Je tourne à droite dans le prolongement de la rue empruntée la veille, et ne remarque rien
d'extraordinaire. Mais c'est vrai que ce n'est pas non plus l'heure idéale. Comme je n'ai pas
envie de revoir les mêmes têtes, j'essaie de trouver le moyen de faire une boucle plutôt qu'un
demi-tour idiot. Je passe devant la garderie municipale et emprunte une rue pour la seule
raison qu'elle est bien ombragée, mais qui s'avère être une voie sans issue. Et du coup, je ne
peux éviter de revenir sur mes pas.

Je vois une diseuse de bonne aventure assise à une table pliante sous un parasol et qui tire
les cartes à une cliente. J'entre au Family Mart pour attendre qu'elle finisse, profiter de la
clim et me prendre une boisson à la fraise que je sirote assis sur la marche en les observant
de loin. Je l'imagine déjà me parler d'éléphants, de lapins et de singes, et me sortir d'un ton
sentencieux : « You're not happy with your life, you're looking for something. » J'ai jeté la
bouteille vide depuis déjà un bon moment, et je remarque que c'est la cliente qui fait le plus
gros de la parlote. Puis je les vois acheter de l'ananas dans des sachets en plastique qu'elles
se mettent à manger ensemble et toujours en papotant. Je me lève et pars en direction de
la plage.

Je marche très lentement, fatigué par les sollicitations des rabatteurs et par les annonces
stridentes des prochains combats de boxe. Je tourne à gauche dans la rue qui mène à la
Fourche, et là encore c'est la grosse déception. Je prends un soda à l'Oasis. La serveuse
gentiment me donne une lingette pour me rafraîchir. Puis je rentre à l'hôtel pour un temps
d'escale indéterminé.


Je ressors pour dîner à la Kitchen, puis je me redirige vers la rue de l'hôpital avec une attention
particulière pour l'établissement qui fait l'intersection, le Ying Cha Rearn, beaucoup plus fourni
ce soir. Et en plus je n'y vois pas le papasan chelou. Parmi les filles assises j'en repère une qui
est motivée, mais je fais quand même une petite marche dans la rue Sainamyen avant de revenir
assez vite. Cette fois elle est debout à m'attendre. La négociation est âpre, mais je reste ferme
sur 1500, chambre comprise. Ce quartier est plus cher que la Fourche, mais là-bas je me suis
déjà trop fait remarquer.

On entre, et le fameux papasan que je ne voulais pas voir est au fond assis derrière son bureau
à attendre l'argent de la chambre. On monte, elle récupère ses affaires dans son casier et on entre
dans une belle pièce à deux lits.

Elle s'appelle Jenjira, alias Aom, 35 ans, de Khon Kaen.
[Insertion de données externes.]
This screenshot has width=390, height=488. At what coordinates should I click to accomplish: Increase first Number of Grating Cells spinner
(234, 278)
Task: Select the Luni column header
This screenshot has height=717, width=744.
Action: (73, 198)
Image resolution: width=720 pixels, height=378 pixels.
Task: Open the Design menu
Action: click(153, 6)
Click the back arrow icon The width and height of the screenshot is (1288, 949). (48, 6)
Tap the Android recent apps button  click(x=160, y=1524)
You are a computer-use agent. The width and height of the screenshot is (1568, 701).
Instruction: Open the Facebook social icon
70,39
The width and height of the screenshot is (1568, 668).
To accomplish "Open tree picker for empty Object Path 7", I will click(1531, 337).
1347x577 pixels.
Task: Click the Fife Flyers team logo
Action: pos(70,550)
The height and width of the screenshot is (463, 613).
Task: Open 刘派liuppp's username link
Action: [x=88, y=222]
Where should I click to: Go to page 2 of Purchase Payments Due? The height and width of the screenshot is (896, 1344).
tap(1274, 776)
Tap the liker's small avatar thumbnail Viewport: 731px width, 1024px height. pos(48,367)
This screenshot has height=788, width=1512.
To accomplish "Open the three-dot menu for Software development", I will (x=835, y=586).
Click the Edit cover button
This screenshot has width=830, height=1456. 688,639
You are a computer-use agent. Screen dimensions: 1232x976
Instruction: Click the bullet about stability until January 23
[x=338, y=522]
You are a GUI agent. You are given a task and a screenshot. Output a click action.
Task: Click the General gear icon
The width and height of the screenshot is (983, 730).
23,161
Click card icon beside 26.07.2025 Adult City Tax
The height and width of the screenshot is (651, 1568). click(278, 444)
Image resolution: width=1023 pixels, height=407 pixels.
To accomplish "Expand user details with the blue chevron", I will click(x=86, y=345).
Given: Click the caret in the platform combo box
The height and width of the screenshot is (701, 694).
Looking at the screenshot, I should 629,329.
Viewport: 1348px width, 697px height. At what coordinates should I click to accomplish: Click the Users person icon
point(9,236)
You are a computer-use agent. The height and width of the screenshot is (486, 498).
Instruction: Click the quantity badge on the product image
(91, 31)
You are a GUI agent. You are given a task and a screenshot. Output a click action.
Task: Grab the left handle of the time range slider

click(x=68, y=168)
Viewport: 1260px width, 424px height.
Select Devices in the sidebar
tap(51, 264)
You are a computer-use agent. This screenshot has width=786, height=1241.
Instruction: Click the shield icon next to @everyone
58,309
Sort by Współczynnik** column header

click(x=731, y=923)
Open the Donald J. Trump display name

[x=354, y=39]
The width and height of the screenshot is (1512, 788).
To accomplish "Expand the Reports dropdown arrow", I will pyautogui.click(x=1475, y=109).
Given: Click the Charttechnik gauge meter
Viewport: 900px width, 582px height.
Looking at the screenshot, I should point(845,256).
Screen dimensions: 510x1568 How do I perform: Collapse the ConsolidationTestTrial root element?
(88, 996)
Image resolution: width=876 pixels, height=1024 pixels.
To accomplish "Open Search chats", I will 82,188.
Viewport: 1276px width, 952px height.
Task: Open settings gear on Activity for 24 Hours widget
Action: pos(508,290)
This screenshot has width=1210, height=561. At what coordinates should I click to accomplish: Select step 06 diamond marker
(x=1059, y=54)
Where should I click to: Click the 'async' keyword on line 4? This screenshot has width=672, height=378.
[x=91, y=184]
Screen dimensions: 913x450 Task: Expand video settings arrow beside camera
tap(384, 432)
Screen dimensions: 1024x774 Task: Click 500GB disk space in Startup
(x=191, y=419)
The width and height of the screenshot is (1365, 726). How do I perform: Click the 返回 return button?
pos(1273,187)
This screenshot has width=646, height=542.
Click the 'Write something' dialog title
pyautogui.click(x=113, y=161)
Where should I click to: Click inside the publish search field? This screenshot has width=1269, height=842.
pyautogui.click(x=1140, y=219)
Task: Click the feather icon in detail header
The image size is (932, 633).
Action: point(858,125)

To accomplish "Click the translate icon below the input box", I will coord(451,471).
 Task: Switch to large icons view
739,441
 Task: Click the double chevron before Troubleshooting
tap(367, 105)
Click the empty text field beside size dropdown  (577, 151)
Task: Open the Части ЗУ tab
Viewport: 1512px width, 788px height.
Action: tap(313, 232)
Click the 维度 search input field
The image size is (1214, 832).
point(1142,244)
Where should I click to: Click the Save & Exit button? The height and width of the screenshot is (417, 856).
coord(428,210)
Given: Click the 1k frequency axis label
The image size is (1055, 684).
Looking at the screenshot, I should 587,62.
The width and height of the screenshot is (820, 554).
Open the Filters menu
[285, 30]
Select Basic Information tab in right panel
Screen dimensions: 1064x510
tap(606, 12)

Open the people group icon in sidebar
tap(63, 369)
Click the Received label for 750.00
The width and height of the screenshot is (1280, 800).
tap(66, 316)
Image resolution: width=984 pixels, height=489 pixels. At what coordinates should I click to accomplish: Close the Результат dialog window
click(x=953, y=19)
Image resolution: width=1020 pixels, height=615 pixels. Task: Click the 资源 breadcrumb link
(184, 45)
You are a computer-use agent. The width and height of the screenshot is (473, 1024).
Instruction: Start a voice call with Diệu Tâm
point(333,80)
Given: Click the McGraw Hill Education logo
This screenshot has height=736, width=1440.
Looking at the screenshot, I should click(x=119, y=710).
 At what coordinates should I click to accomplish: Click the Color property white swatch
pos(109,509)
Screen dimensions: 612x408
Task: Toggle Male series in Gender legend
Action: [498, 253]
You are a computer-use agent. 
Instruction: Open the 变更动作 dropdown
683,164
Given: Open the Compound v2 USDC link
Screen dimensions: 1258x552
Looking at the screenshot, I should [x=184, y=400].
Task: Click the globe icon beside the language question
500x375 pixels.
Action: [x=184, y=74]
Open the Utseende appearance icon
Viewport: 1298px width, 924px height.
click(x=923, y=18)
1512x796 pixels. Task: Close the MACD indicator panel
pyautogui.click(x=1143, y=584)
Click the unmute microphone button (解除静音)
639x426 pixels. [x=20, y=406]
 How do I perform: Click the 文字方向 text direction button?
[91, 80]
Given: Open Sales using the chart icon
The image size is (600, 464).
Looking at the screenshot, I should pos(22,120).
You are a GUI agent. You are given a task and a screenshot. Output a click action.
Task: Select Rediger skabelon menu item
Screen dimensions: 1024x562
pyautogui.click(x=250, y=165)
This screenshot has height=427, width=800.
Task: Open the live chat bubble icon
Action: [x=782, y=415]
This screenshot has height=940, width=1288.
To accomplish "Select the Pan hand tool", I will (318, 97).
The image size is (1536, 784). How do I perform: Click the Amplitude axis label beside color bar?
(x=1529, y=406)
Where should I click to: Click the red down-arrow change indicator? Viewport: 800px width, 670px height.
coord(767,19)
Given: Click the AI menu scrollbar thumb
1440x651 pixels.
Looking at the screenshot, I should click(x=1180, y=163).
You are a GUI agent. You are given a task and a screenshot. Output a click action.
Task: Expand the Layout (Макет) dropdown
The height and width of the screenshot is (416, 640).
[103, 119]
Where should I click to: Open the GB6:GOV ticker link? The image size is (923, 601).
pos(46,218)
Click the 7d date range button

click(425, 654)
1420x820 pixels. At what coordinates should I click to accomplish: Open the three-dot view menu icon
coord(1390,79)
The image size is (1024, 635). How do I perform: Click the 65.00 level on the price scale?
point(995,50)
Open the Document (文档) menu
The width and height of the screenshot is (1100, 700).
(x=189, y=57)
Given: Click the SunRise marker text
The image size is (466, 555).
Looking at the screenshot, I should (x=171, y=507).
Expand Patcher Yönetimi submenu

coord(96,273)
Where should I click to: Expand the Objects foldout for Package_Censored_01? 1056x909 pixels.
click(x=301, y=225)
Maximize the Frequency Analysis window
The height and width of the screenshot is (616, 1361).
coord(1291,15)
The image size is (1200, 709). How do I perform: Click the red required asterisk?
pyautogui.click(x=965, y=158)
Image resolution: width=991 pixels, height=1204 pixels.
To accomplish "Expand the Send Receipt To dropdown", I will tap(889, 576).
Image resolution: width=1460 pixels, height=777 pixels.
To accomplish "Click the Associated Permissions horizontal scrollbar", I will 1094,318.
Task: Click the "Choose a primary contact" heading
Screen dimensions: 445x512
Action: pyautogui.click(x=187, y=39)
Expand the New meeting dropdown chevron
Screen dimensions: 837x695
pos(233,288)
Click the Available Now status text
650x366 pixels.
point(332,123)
Comme elle fait sa timide, on va se doucher séparément, moi en premier. Ensuite pendant qu'elle
est dans la salle de bains, je l'attends en prenant quelques photos. Je cherche aussi la télécommande
pour éteindre la clim. Quand elle revient, elle l'augmente juste de quelques bips, car elle me dit qu'après
on aura trop chaud.

On s'assoit sur le lit. Je défais sa serviette et embrasse son sein droit tout en doigtant sa chatte ; ça
a l'air de lui faire beaucoup d'effet. Je descends assez vite pour la lécher et la pivote dans la foulée
en 69 pour des raisons de confort. Et là je me demande si elle a pris sa douche en serrant les cuisses,
car elle est hyper mouillée ; et cet excès de jus dont je ne me sens pas être la cause m'intimide un
peu. Elle me suce bien, mais elle arrête de temps en temps, car on dirait que ça fait un bail qu'on ne
l'a pas léchée.

Ce 69 est très long parce qu'elle a l'air complètement partie, et ne semble pas m'entendre quand je
lui parle de condom. Elle avait pourtant commencé en se montrant bien stricte sur l'heure. Les chansons
romantiques qui sont diffusées, dont Unforgettable, sont un peu fortes, mais heureusement ne me
déconcentrent pas. Sa chatte est très poilue, et son déluge de cyprine m'impressionne trop. Résultat :
je commence à débander. Je mords ses cuisses délicieusement molles comme pour lui dire que j'ai fini
de lécher. Et après un temps infini, elle se résigne enfin à changer de position. Elle paraît désorientée
et ne retrouve plus la capote qu'elle avait pourtant posée près d'elle. Puis elle baisse la clim de quelques
degrés.

Je m'installe son Manix, et je suis perturbé par la vue de sa césarienne. Je lui remets deux doigts afin
d'améliorer l'érection, puis je la pénètre, mais ce n'est pas concluant. Je la doigte à nouveau, puis décide
de passer directement à la levrette en lui resserrant les jambes. Les tatouages qu'elle a dans le dos sont
semblables ceux de Ann et ça booste bien mon excitation, en plus de cette position que j'affectionne. Et
finalement je jouis, soulagé.

Elle me confirme que ça faisait très longtemps qu'on ne lui avait pas bouffé la chatte. Et elle me regarde
avec une sorte d'attendrissement jusqu'au moment de se quitter.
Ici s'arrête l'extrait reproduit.